--- start of SUPPLIED TEXT ---

# Jerry Hill Longbow Company



## dadsbuckshot (Apr 11, 2010)

Is this company still around, or did they fold?

I had a nice JH Wildcat Deluxe that was my first ever traditional bow (I have since sold the bow), but I can't seem to find anything about the company........

Anyone Know?


----------



## John Cooper (Apr 11, 2010)

To the best of my knowlage Jerry has stopped building bows.


----------



## dadsbuckshot (Apr 11, 2010)

Thanks for the reply.

Like I said I sold my Wildcat to another fellow and he was wanting to know if they were still around etc... I could not find any contact info for the company on the net.

The bow I sold him was in excellent condition and was only used to hunt with for acouple of seasons. I just needed the money so I sold it. I think he was just wanting the company info in case he ever needed some help etc....

Thanks again...


----------



## John Cooper (Apr 11, 2010)

Jerry post on Trad Gang ........ passing along stories of his uncle Howard Hill. You or your friend could PM him there probably.


----------



## Flatbow (Apr 11, 2010)

Try Traditional Archery Sales.....out of Lakeland, Fla..
He had one not long ago listed on his site, he carries a lot of used bows.  Lynn Busby is his name.


----------

--- end of SUPPLIED TEXT ---
--- start of MATERIAL PROVIDED ---

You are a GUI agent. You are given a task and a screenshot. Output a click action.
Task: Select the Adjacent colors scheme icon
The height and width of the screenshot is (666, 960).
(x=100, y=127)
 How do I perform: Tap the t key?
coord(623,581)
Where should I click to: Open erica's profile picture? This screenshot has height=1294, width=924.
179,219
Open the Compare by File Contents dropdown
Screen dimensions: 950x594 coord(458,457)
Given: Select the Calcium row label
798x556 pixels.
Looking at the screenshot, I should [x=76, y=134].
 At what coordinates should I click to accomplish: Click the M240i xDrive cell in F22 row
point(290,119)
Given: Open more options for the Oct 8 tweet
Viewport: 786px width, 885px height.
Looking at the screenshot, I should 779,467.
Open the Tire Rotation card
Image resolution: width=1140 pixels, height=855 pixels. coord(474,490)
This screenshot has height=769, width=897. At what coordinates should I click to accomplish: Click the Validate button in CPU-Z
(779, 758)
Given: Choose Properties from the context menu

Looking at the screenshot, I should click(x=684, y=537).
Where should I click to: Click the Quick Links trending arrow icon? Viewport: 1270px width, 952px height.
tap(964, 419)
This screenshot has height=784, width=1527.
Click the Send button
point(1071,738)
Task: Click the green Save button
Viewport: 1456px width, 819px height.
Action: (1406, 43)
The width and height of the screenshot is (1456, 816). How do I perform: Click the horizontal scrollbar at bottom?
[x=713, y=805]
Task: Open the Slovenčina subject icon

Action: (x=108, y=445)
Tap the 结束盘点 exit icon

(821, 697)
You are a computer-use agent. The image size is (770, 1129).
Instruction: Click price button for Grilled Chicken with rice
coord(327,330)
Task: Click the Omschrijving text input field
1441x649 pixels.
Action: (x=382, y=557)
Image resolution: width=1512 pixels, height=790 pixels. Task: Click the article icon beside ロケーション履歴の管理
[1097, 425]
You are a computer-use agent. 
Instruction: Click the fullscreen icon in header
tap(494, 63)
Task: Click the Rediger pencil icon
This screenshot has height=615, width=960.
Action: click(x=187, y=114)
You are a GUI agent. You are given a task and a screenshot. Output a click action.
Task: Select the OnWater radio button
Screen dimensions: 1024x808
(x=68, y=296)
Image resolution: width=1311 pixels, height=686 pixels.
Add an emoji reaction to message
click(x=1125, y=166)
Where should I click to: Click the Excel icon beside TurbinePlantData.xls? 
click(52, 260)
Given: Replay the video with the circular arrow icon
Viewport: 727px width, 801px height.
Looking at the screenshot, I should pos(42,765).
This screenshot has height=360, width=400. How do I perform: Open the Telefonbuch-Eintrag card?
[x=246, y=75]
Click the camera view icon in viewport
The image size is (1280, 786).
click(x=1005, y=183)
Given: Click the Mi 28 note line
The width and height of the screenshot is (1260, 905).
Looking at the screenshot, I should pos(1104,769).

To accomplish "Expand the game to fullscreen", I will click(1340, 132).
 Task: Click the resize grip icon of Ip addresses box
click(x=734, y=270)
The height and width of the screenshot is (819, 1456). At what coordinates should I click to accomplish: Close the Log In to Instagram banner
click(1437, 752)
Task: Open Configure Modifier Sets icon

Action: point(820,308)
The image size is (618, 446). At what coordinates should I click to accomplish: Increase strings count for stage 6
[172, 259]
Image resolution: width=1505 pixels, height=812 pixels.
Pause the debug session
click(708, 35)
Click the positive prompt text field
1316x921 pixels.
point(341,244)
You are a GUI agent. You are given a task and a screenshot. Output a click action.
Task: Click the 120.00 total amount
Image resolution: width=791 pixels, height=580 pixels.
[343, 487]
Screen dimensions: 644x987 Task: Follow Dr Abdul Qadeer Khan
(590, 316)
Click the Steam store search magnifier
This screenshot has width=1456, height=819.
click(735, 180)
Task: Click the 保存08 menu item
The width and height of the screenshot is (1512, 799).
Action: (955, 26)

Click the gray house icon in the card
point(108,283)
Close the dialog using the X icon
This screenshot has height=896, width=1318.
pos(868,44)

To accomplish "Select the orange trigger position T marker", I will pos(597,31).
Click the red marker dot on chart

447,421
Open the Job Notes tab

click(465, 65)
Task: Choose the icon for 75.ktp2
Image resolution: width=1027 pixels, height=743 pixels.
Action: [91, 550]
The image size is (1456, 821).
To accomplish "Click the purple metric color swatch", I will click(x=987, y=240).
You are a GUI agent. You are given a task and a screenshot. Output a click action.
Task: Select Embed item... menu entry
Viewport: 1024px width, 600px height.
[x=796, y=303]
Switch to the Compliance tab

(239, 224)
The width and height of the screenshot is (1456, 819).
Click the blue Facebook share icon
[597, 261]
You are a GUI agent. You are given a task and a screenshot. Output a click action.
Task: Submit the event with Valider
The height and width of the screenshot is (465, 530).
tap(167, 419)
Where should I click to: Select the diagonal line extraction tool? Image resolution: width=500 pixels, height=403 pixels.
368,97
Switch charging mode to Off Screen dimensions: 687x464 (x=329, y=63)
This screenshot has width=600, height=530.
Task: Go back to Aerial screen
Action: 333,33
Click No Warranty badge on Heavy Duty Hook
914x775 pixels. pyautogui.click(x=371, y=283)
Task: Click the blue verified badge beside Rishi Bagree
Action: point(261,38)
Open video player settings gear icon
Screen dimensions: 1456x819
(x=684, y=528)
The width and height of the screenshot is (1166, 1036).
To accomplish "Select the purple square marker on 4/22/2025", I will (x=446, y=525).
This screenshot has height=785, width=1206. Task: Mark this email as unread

--- end of MATERIAL PROVIDED ---

• INSTRUCTION 1:
From the Jerry Hill Longbow thread, reproduce the passage that begins at the words "To the best" and stops after "on the net.".
• INSTRUCTION 2:
Rewrite the rows from the first one through the line containing "tap(494, 63)", changing "Viewport" to "Display" and leaving everything else unchanged. Return only those rows.
The thread and the rows were drawn from unrelated sources.

• EXERCISE RESPONSE 1:
To the best of my knowlage Jerry has stopped building bows.


----------



## dadsbuckshot (Apr 11, 2010)

Thanks for the reply.

Like I said I sold my Wildcat to another fellow and he was wanting to know if they were still around etc... I could not find any contact info for the company on the net.

• EXERCISE RESPONSE 2:
You are a GUI agent. You are given a task and a screenshot. Output a click action.
Task: Select the Adjacent colors scheme icon
The height and width of the screenshot is (666, 960).
(x=100, y=127)
 How do I perform: Tap the t key?
coord(623,581)
Where should I click to: Open erica's profile picture? This screenshot has height=1294, width=924.
179,219
Open the Compare by File Contents dropdown
Screen dimensions: 950x594 coord(458,457)
Given: Select the Calcium row label
798x556 pixels.
Looking at the screenshot, I should [x=76, y=134].
 At what coordinates should I click to accomplish: Click the M240i xDrive cell in F22 row
point(290,119)
Given: Open more options for the Oct 8 tweet
Display: 786px width, 885px height.
Looking at the screenshot, I should 779,467.
Open the Tire Rotation card
Image resolution: width=1140 pixels, height=855 pixels. coord(474,490)
This screenshot has height=769, width=897. At what coordinates should I click to accomplish: Click the Validate button in CPU-Z
(779, 758)
Given: Choose Properties from the context menu

Looking at the screenshot, I should click(x=684, y=537).
Where should I click to: Click the Quick Links trending arrow icon? Display: 1270px width, 952px height.
tap(964, 419)
This screenshot has height=784, width=1527.
Click the Send button
point(1071,738)
Task: Click the green Save button
Display: 1456px width, 819px height.
Action: (1406, 43)
The width and height of the screenshot is (1456, 816). How do I perform: Click the horizontal scrollbar at bottom?
[x=713, y=805]
Task: Open the Slovenčina subject icon

Action: (x=108, y=445)
Tap the 结束盘点 exit icon

(821, 697)
You are a computer-use agent. The image size is (770, 1129).
Instruction: Click price button for Grilled Chicken with rice
coord(327,330)
Task: Click the Omschrijving text input field
1441x649 pixels.
Action: (x=382, y=557)
Image resolution: width=1512 pixels, height=790 pixels. Task: Click the article icon beside ロケーション履歴の管理
[1097, 425]
You are a computer-use agent. 
Instruction: Click the fullscreen icon in header
tap(494, 63)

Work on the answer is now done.